### Input ###

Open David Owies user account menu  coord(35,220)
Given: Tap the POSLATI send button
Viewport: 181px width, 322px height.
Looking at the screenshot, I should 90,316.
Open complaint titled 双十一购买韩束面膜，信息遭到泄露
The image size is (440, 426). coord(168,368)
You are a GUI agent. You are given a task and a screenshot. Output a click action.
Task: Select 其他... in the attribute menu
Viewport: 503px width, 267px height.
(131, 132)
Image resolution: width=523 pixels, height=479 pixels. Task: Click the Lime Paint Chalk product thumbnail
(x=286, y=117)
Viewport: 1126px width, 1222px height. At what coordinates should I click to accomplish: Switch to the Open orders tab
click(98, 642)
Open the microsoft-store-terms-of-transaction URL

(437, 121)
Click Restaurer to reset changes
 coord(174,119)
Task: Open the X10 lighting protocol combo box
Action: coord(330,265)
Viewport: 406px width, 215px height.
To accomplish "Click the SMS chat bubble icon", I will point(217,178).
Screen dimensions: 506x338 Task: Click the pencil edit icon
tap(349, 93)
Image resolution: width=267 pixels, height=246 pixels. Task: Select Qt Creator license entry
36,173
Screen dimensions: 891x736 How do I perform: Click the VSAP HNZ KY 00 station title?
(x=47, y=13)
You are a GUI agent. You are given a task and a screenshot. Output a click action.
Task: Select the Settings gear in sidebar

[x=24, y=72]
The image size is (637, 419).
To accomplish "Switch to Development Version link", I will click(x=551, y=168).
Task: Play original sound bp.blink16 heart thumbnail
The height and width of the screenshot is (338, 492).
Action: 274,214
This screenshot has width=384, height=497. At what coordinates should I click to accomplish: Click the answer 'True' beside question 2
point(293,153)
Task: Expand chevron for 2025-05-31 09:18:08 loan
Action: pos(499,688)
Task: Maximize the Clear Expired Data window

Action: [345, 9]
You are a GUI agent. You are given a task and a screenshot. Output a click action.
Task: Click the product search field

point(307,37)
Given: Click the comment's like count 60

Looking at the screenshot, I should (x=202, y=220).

###

[Job]: Copy out every line of the listing above that contains the string "dimensions". Case counts.

[The solution]:
Screen dimensions: 506x338 Task: Click the pencil edit icon
Screen dimensions: 891x736 How do I perform: Click the VSAP HNZ KY 00 station title?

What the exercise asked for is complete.